--- BEGIN Source text ---
According to the strong duality theorem,²⁸ the optimization problem is shown as equation (6)

max_{λ^{l}, λ^{u}, η^{l}, η^{u} \geq 0} min_{w, b, ς^{l}, ς^{u}} ℓ (w, b, λ^{l}, λ^{u}, ς^{l}, ς^{u}, η^{l}, η^{u})

(6)

The $min_{w, b, ς^{l}, ς^{u}} ℓ$ can be obtained by getting the partial derivatives with respect to the parameters $w, b, ς^{l}, ς^{u}$ , as shown in equation (7)

{\begin{matrix} \frac{\partial ℓ}{\partial w} = 0 \Rightarrow w = \sum_{i = 1}^{m} (λ_{i}^{u} - λ_{i}^{l}) x_{i} \\ \frac{\partial ℓ}{\partial b} = 0 \Rightarrow \sum_{i = 1}^{m} (λ_{i}^{u} - λ_{i}^{l}) = 0 \\ \frac{\partial ℓ}{\partial ς^{u}} = 0 \Rightarrow C - λ^{u} - η^{u} = 0 \\ \frac{\partial ℓ}{\partial ς^{l}} = 0 \Rightarrow C - λ^{l} - η^{l} = 0 \end{matrix}

(7)

Substituting equation (7) into equation (5), the optimal problem could be rewritten, as shown in equation (8)

\begin{matrix} min_{{\hat{λ}}_{i}, {\hat{λ}}_{j}} \frac{1}{2} \sum_{i = 1}^{m} \sum_{j = 1}^{m} {\hat{λ}}_{i} {\hat{λ}}_{j} x_{i}^{T} x_{j} + δ \sum_{i = 1}^{m} {\hat{λ}}_{i}^{2} \\ - \sum_{i = 1}^{m} y_{i} {\hat{λ}}_{i} s . t . \sum_{i = 1}^{m} {\hat{λ}}_{i} = 0, {\hat{λ}}_{i} \in [0, C] \end{matrix}

(8)

where ${\hat{λ}}_{i} = λ_{i}^{u} - λ_{i}^{l}$ .

For nonlinear multi-dimensional data, the SVM maps the original data to a higher-dimensional space by kernel function $K (x_{i}, x) = < ϕ (x_{i}) \cdot ϕ (x) >$ .²⁹ In this way, the separable hyperplane is identified by transforming the nonlinear problem into the linear one, as shown in equation (9)

y = \sum_{i = 1}^{m} {\hat{λ}}_{i} K (x_{i}, x) + b^{*}

(9)

Quadratic programming problem solution based on the sequential minimum optimization

The sequential minimum optimization (SMO) method³⁰ is applied to handle the quadratic programming problem in equation (6) to determine $w$ and $b$ . To facilitate the solution, make the following transformation

{\begin{matrix} {\hat{λ}}_{i} = {\hat{λ}}_{i}^{k} + d_{i} \\ {\hat{λ}}_{j} = {\hat{λ}}_{j}^{k} + d_{j} \end{matrix}, d_{i} = - d_{j}

(10)
--- END Source text ---
--- BEGIN Supplied information ---
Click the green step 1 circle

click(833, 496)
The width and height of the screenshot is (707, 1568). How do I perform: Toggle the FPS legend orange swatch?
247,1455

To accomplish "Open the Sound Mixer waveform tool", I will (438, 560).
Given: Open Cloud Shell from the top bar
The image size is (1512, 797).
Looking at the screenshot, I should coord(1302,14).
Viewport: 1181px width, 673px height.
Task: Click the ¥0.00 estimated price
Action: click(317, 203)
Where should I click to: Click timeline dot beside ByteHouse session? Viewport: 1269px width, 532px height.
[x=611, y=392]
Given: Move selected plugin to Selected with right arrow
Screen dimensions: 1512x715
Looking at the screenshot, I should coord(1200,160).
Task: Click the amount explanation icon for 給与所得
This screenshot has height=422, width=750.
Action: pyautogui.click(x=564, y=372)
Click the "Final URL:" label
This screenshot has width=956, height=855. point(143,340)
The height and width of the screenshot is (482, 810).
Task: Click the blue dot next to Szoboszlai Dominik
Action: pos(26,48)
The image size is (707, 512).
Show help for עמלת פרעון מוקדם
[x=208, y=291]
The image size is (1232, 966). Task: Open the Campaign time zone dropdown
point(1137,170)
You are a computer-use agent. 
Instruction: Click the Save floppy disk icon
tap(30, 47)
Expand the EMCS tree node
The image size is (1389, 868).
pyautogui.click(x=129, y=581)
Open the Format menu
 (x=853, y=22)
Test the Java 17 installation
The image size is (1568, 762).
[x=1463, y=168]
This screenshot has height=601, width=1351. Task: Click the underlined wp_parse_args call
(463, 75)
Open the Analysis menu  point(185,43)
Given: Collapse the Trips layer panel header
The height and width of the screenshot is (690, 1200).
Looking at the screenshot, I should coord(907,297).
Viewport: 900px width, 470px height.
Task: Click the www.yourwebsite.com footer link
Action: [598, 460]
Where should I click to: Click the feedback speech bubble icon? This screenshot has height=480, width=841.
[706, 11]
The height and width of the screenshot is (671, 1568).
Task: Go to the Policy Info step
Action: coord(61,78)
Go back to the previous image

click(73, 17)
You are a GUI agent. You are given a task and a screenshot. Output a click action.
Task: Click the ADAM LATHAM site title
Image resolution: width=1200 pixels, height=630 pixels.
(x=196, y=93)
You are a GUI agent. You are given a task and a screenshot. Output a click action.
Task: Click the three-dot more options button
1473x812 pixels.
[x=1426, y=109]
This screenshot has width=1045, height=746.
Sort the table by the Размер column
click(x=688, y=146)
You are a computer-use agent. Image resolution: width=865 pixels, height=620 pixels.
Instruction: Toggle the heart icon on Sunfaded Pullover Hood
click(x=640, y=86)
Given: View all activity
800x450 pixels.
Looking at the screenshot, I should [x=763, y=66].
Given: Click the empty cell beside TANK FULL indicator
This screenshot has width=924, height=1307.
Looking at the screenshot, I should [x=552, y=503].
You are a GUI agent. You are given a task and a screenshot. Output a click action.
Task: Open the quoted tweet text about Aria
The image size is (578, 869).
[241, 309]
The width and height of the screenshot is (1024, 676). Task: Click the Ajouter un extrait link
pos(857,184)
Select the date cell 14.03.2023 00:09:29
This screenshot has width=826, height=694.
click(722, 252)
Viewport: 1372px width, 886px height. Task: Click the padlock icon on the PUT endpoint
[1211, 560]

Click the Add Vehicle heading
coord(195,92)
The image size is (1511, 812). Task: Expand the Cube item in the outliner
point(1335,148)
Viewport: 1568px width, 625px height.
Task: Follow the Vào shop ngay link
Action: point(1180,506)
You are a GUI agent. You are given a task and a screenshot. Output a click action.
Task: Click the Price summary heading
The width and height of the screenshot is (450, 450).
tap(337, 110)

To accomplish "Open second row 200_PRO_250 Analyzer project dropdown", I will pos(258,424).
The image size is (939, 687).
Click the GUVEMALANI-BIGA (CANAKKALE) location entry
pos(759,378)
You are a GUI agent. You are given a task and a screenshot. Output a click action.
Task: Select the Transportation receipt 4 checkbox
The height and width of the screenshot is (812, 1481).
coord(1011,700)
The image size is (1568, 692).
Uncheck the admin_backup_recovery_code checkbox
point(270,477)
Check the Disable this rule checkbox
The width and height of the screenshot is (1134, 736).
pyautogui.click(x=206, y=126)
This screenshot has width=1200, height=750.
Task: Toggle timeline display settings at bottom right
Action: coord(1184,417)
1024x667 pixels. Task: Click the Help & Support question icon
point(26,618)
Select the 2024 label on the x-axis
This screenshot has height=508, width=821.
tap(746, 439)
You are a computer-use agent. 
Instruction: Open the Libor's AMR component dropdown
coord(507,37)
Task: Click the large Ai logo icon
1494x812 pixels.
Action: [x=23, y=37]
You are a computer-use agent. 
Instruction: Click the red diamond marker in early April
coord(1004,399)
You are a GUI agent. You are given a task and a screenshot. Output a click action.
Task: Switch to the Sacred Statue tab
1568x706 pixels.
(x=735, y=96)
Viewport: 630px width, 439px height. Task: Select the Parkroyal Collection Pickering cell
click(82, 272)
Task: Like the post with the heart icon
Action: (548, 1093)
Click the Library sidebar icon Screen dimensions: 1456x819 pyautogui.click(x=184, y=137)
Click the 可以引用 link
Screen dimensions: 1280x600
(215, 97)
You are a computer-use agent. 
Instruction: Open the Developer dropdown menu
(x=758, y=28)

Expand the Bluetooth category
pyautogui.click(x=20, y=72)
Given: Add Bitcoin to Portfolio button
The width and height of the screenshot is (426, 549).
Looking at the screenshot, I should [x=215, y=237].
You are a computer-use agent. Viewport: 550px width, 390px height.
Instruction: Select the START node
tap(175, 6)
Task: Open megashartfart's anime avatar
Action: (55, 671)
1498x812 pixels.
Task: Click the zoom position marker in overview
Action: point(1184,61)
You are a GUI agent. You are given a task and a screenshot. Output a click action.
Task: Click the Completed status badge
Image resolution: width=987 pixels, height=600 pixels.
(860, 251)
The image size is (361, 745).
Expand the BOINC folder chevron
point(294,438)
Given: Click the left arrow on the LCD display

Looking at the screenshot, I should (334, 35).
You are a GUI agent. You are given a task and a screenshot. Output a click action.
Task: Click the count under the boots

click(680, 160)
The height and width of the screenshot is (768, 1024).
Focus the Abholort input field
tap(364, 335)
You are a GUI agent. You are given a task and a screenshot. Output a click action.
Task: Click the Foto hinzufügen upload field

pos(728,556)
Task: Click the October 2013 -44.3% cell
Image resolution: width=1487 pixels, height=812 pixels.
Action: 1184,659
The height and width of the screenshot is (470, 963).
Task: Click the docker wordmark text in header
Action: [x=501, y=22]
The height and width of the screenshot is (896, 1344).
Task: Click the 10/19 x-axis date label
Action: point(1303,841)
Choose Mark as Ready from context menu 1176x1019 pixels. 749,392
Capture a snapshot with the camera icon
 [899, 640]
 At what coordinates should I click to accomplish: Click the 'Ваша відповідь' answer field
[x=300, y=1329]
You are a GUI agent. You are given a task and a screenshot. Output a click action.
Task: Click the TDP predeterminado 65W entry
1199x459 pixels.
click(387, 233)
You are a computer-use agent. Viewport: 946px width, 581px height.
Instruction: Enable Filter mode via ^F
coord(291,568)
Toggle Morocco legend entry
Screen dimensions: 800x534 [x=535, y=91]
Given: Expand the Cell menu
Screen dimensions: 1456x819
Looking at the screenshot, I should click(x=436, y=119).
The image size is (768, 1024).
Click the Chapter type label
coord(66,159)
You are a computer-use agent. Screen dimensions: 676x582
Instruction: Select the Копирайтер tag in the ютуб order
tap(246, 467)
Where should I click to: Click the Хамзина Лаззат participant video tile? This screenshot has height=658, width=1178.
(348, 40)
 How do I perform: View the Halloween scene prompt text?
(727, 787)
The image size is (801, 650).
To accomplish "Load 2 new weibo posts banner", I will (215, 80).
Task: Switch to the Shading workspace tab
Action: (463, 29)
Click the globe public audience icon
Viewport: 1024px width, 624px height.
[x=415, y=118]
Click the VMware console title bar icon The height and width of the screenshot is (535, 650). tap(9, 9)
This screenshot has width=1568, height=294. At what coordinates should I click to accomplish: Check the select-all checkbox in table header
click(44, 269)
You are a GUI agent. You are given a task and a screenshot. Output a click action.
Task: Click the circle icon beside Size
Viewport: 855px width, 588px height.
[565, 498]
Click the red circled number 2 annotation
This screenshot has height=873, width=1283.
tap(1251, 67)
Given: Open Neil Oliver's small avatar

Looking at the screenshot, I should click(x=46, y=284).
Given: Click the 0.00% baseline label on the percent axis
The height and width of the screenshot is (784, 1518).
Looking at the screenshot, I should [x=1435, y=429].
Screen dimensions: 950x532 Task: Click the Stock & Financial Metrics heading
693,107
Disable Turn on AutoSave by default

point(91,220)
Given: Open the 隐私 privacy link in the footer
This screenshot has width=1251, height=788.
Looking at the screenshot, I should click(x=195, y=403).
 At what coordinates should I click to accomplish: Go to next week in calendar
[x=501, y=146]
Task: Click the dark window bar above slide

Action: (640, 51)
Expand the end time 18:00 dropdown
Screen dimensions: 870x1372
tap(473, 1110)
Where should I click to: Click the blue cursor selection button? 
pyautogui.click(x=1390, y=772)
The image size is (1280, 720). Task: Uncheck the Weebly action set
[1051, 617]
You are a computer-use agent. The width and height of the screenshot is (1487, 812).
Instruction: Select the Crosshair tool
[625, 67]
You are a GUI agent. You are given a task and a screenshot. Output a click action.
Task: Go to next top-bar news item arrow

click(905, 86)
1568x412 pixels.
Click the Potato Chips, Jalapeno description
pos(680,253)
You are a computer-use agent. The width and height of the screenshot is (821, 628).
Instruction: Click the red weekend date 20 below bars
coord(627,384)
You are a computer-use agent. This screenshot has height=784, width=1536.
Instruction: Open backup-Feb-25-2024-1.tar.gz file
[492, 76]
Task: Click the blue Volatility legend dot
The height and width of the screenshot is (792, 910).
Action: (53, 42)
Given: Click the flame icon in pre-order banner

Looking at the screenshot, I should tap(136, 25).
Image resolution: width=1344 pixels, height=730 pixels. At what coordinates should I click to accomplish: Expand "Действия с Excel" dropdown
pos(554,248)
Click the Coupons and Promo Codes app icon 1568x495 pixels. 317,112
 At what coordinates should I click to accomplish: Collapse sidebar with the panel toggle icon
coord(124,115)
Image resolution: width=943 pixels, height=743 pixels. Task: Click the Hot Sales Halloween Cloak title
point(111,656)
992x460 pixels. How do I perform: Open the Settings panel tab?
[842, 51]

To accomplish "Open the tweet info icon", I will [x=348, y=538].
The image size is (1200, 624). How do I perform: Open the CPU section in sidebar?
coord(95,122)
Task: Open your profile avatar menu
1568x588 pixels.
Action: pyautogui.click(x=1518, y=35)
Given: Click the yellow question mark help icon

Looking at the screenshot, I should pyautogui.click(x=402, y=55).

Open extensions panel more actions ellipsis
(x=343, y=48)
--- END Supplied information ---
### Written tasks
**1.** Rewrite the paragraph of the SVM derivation that begins "The sequential minimum optimization (SMO) method" as one shorter sentence that keeps its main facts.
**2.** In the SVM derivation, what does the SVM use to map nonlinear multi-dimensional data to a higher-dimensional space?
The listing is not needed.

### Solution set
**1.** The SMO method is used to solve the quadratic programming problem in equation (6) and determine w and b, with a transformation introduced to make the solution easier.

**2.** A kernel function, K(x_i, x) = <ϕ(x_i) · ϕ(x)>.